5 Questions to Ask an Integrator

integrator

Finding a low-voltage integrator to become your trusted partner can be challenging.

An experienced integrator should be well-versed on the latest home technology and comfortable with forecasting industry trends. But how can you tell that this prospective partner will be a good match for your business?

We asked Julie Brown, director of business development at OneVision Resources—a technology and personal health management company in Boston—to share some ideas for questions that you should consider asking during that first interview.

Here are the top 5 questions you should ask your prospective integrators.

Do you outsource any parts of your business?

It’s important to know what areas the integrator has control over when it comes to quality. If your integrator is only a go-between on key aspects of the project—in particular design and engineering, programming, installation, project management, service and end-user training—then you’re likely to see quality suffer.

How do you assess a client’s technology needs?

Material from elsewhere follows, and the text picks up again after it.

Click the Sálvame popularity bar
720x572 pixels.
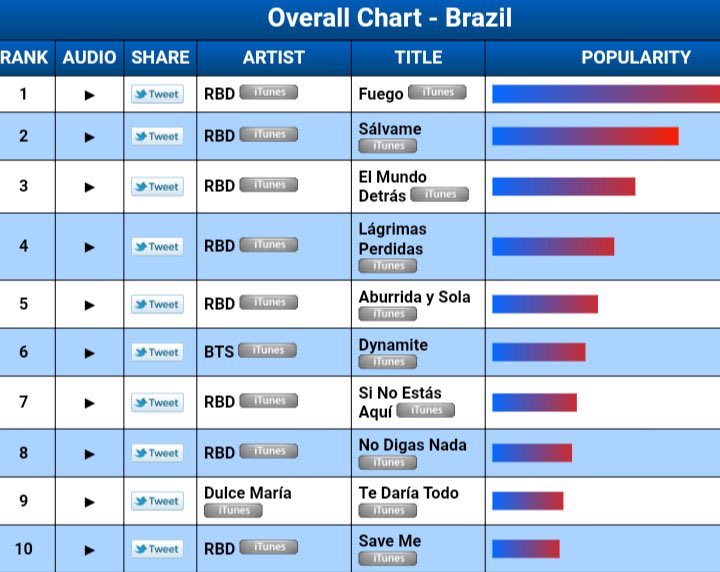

Look for an integrator who aligns their incentives with the client’s needs and desires. If the integrator’s core business is in providing service through contracts, as opposed to selling hardware, then you can be more assured that quality is that integrator’s top priority

Which brands do you work with most often?

Again, integrators ought to understand the client’s needs and the home’s requirements. Specific brands will become apparent during the design stage. Saying “Let’s use this brand because I’ve used it before and I know how to install it” is not the same as designing to fit the project at hand and the client’s long-term needs.

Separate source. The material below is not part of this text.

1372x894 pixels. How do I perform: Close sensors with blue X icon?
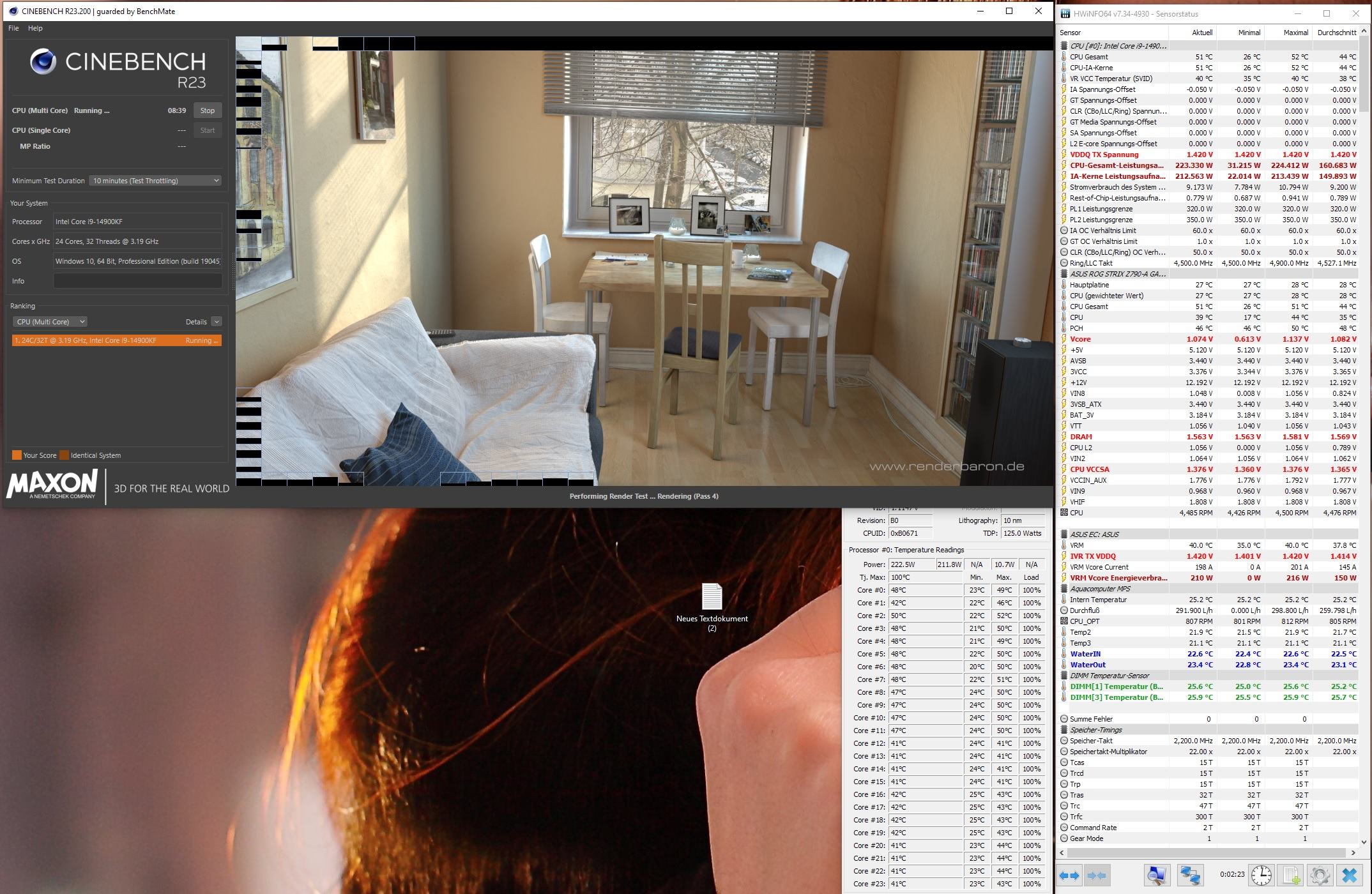1349,875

How long does design/engineering take, and at what stages are you typically involved?

Proper design and engineering can take anywhere from a few hours to multiple days or weeks. It’s essential to know exactly how—and when—the integrator’s work will impact your building schedule.

How do you coordinate your work with other team members and subcontractors?

An integrator should be intimately familiar with the construction environment where nothing is ever on time or happens as expected. Integrators need to keep up with changes to the project by communicating effectively and not letting anything sacrifice quality or the relationship with the client.